▶ [What to produce] Your task is to write out every line of the data exactly. Drop the pictures.

▶ [Exercise data]
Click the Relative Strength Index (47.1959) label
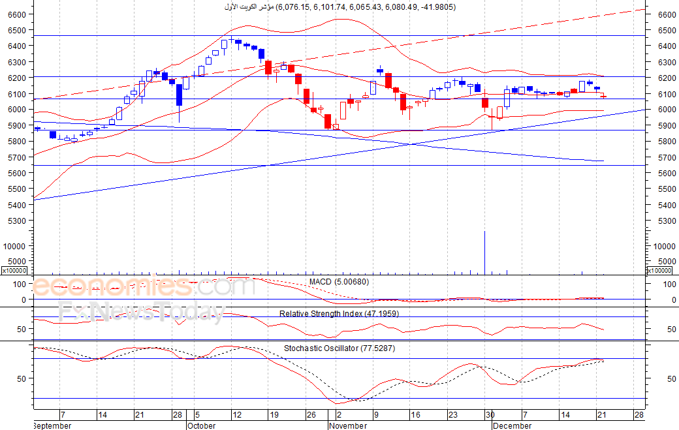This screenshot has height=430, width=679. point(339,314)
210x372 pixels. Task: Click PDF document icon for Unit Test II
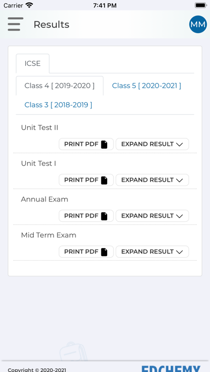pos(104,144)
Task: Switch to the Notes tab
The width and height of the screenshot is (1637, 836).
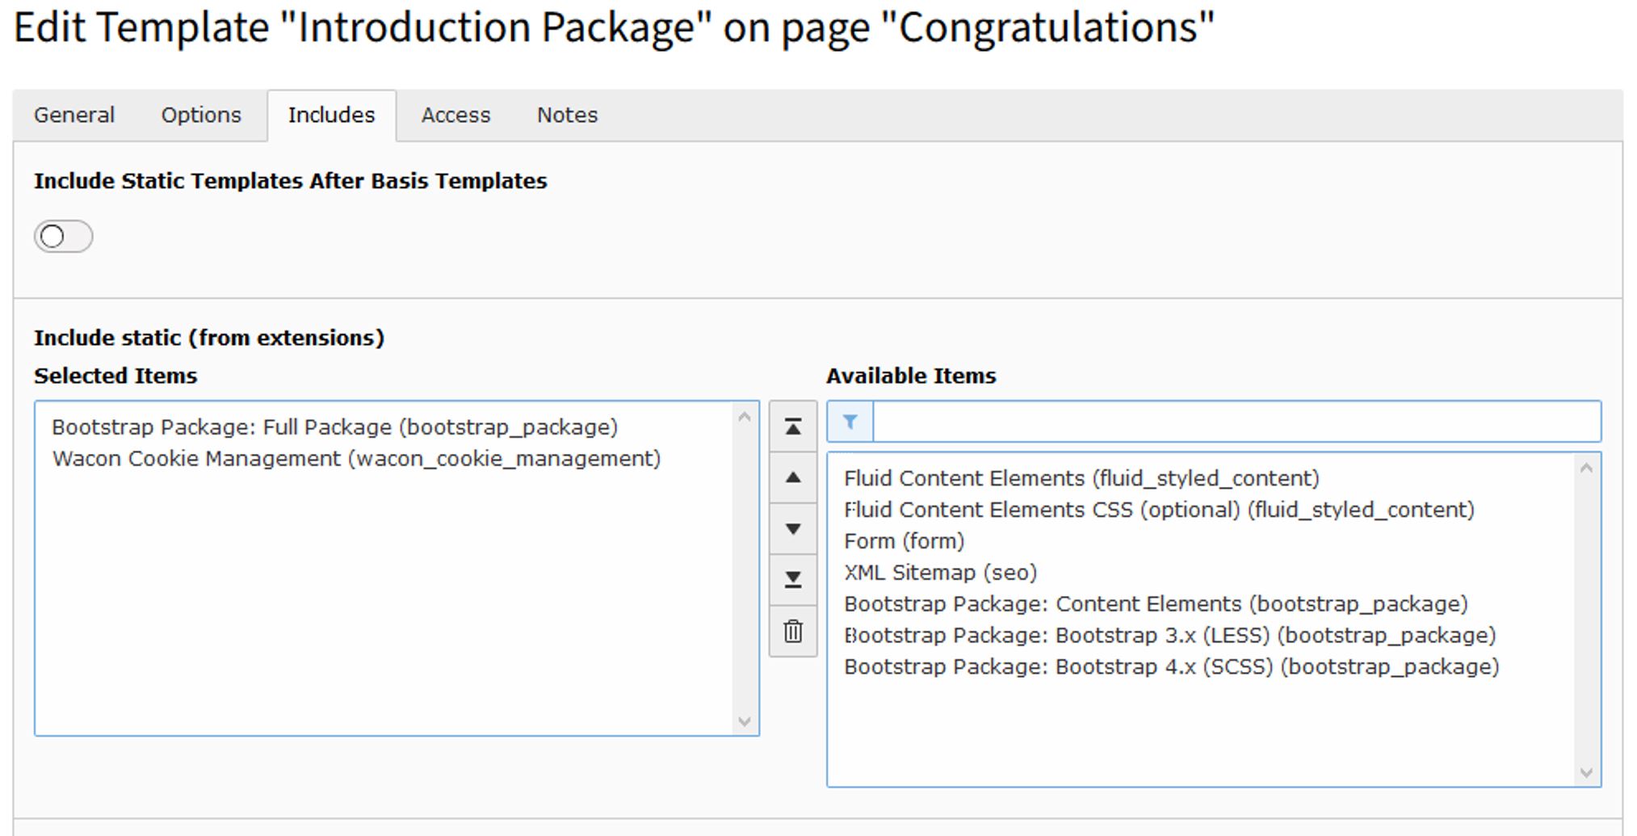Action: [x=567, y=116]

▶ [Answer for this exercise]
Click the Relative Strength Index (47.1959) label
This screenshot has height=430, width=679. point(339,314)
210x372 pixels. Task: Click PDF document icon for Unit Test II
pos(104,144)
Task: Switch to the Notes tab
The width and height of the screenshot is (1637, 836).
Action: [x=567, y=116]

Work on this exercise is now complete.